Lyell Immunopharma, Inc.
- Type: Public
- Traded as: Nasdaq: LYEL
- Industry: Biotechnology Pharmaceuticals
- Founded: 2018
- Headquarters: San Francisco, California, U.S.
- Website: lyell.com

= Lyell Immunopharma =

American biopharmaceutical company

Lyell Immunopharma, Inc. is an American clinical-stage biopharmaceutical company headquartered in San Francisco, California. Founded in 2018, the company develops next-generation cell therapies, including CAR T cell (chimeric antigen receptor therapies), using technologies intended to improve T-cell persistence, function, and resistance to exhaustion. Its pipeline includes therapies being developed for hematologic malignancies and solid tumors.

Lyell Immunopharma, Inc. Logo.

== Company History ==
The company was founded by cell-therapy researchers and physicians including Rick Klausner, Crystal Mackall, and Stanley Riddell. Its initial research focused on overcoming limitations of adoptive cell therapy, including T-cell exhaustion and inadequate persistence in solid tumors.

In June 2021, Lyell completed its initial public offering on Nasdaq under the symbol LYEL, The company emerged from stealth mode with substantial private funding to solve the core biological barriers limiting the efficacy of adoptive cell therapies against solid tumors raising approximately $425 million before underwriting discounts and commissions in its initial public offering (IPO).

In October 2024, Lyell completed its acquisition of ImmPACT Bio. The transaction added ImmPACT Bio's dual-targeting CD19/CD20 CAR T-cell program, subsequently identified as rondecabtagene autoleucel (ronde-cel), also known as LYL314.

== Technology ==
Lyell's research has focused on engineering T cells to improve their persistence and function. Its technology portfolio has included genetic and epigenetic approaches intended to address T-cell exhaustion and generate cell products with enhanced memory characteristics. The company has described its Gen-R genetic reprogramming platform and Epi-R epigenetic reprogramming approach in its regulatory filings and corporate materials.

== Pipeline ==
As of the company's 2025 Form 10-K, Lyell's lead product candidate is rondecabtagene autoleucel (ronde-cel) (LYL314), an autologous dual-targeting CD19/CD20 CAR T-cell therapy being developed for large B-cell lymphoma.
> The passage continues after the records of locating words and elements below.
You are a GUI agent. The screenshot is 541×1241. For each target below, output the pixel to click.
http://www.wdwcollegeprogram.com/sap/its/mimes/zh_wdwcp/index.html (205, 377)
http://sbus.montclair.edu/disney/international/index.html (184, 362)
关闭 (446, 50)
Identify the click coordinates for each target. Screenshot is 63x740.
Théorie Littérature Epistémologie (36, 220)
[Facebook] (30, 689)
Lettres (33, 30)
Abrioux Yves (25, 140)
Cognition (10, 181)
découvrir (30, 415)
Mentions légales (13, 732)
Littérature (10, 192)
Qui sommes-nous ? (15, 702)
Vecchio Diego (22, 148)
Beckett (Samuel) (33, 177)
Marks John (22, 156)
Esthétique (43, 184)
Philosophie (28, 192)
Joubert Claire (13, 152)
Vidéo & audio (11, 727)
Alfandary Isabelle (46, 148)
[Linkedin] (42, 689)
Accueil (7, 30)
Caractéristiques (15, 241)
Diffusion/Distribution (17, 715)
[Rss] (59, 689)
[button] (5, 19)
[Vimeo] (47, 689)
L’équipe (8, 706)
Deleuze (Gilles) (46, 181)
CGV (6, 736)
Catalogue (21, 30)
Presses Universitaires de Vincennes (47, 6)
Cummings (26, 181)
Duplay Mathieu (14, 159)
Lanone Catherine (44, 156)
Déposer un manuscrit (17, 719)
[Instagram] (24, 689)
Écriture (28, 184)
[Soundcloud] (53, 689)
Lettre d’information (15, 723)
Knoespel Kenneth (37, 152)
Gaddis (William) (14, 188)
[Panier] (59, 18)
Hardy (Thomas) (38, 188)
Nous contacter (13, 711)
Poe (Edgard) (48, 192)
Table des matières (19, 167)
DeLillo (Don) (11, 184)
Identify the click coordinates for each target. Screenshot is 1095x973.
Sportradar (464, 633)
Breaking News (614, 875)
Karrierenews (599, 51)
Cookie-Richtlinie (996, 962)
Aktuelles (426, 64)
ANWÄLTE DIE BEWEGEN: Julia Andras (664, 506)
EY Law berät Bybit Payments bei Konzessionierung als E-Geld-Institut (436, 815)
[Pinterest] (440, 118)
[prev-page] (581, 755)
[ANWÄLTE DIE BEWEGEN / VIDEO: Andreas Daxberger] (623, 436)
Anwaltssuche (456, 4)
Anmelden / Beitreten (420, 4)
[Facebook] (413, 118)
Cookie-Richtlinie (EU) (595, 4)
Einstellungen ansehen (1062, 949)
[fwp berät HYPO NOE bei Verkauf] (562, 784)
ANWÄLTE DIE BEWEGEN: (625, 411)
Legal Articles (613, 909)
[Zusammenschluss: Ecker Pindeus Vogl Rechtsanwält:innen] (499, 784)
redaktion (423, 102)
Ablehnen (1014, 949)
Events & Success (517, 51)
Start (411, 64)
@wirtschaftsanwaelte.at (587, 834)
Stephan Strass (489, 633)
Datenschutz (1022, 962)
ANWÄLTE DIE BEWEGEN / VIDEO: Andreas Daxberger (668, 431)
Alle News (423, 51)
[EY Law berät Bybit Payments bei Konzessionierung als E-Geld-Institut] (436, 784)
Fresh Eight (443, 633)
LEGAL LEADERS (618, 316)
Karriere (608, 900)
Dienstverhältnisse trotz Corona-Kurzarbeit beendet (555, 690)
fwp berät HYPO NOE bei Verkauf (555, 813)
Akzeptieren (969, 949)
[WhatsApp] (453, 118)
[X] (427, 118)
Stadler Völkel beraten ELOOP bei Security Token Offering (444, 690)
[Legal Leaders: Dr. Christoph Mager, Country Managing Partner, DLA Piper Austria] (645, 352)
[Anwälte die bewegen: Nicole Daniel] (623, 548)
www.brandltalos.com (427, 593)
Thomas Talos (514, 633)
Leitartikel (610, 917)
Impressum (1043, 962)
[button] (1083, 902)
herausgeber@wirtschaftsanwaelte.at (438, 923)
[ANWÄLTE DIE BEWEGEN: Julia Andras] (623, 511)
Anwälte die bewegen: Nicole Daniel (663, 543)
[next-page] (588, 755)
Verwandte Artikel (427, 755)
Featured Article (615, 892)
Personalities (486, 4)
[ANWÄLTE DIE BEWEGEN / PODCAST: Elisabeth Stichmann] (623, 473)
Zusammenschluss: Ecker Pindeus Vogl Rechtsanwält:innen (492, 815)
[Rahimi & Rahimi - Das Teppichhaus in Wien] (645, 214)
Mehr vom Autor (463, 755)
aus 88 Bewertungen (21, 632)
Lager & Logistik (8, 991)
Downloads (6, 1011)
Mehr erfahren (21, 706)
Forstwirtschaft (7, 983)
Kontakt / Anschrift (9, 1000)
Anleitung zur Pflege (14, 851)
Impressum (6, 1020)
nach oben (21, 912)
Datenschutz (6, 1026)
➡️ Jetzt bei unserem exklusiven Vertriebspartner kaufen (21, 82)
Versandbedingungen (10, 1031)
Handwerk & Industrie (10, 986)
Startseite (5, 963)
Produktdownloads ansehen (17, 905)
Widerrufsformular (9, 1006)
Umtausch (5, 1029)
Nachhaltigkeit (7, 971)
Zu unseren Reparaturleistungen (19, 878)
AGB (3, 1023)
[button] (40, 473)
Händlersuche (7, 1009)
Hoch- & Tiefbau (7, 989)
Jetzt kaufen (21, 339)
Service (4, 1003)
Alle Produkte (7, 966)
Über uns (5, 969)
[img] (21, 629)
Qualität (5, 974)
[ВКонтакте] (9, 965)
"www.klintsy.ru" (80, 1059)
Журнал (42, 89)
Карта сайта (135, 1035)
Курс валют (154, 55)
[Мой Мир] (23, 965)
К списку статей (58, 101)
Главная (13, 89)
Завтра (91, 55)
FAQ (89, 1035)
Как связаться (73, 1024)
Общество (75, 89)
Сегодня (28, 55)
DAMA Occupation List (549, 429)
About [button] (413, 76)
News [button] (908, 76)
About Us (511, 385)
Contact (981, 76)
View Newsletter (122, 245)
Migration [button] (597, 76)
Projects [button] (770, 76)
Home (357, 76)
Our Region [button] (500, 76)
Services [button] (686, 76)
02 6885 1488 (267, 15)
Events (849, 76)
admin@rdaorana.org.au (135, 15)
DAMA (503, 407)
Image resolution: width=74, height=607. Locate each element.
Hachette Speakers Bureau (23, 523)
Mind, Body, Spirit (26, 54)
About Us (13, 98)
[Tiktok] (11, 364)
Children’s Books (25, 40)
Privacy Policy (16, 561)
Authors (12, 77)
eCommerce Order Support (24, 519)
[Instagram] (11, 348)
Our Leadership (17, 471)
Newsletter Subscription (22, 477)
The therapy targets B cells expressing either CD19 or CD20 and is manufactured to enrich for CD62L-positive T cells, which are associated with naïve and central-memory T-cell characteristics.

Lyell also holds exclusive global rights, outside mainland China, Hong Kong, Macau, and Taiwan, to LYL273, formerly known as GCC19CART. LYL273 is a guanylyl cyclase C (GCC)-targeted CAR T-cell therapy being developed for relapsed or refractory metastatic colorectal cancer and other GCC-expressing cancers. In June 2026, Lyell amended its ongoing U.S. Phase 1 trial to enable expansion into a potential pivotal Phase 2 trial, subject to regulatory alignment.

Earlier Lyell programs included LYL797, a ROR1-targeted CAR T-cell therapy, and LYL845, a tumor-infiltrating lymphocyte (TIL) therapy. Both programs were subsequently deprioritized or discontinued in October 2024 as the company shifted its focus toward its newer pipeline.

== Corporate Affairs ==
Lyell's principal executive offices are located at 201 Haskins Way, South San Francisco, California. The company also leases manufacturing, office and laboratory space in Bothell, Washington, and other facilities in California.